• Your objective
Below are the records; collect from them each line containing the string "will".

• Entries shown
★ ★ ★

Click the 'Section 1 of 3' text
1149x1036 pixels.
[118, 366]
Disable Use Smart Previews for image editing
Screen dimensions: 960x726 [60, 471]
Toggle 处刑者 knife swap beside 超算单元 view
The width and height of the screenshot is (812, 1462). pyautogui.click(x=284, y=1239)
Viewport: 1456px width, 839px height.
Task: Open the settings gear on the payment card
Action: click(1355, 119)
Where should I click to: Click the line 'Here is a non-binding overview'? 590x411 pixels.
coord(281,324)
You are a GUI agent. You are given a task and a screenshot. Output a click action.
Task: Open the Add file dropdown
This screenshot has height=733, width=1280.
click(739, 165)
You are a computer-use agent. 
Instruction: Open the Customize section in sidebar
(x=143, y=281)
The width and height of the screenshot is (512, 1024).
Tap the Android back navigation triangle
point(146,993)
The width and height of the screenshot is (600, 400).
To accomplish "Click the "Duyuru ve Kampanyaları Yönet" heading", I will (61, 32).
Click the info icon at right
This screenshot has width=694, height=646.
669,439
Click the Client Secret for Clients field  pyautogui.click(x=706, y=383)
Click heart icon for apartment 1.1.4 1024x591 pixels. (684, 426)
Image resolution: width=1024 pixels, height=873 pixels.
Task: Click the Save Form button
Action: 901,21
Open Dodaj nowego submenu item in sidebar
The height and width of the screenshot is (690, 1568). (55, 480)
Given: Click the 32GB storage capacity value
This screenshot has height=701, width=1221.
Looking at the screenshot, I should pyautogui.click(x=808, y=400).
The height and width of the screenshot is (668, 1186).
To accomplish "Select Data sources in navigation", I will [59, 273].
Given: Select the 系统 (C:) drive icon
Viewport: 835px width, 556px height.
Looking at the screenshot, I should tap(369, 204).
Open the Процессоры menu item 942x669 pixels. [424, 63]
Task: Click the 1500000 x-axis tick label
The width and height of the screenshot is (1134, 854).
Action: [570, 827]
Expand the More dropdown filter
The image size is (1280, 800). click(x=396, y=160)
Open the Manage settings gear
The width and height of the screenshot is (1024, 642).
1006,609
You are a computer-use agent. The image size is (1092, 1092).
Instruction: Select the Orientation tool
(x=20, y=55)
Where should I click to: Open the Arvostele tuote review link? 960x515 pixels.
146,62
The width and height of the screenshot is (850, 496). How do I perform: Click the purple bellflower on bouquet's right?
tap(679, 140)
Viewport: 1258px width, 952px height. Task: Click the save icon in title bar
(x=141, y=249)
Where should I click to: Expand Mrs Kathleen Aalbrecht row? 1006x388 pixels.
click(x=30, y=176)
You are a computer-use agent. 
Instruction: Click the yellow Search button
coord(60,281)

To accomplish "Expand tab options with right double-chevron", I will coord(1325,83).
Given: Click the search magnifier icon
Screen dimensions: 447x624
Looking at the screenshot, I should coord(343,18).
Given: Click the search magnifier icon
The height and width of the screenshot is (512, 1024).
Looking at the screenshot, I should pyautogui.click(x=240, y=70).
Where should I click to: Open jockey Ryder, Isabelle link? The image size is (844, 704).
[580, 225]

★ ★ ★

• Answer section
To accomplish "Click the "Duyuru ve Kampanyaları Yönet" heading", I will (61, 32).
To accomplish "Select Data sources in navigation", I will [59, 273].
To accomplish "Expand tab options with right double-chevron", I will coord(1325,83).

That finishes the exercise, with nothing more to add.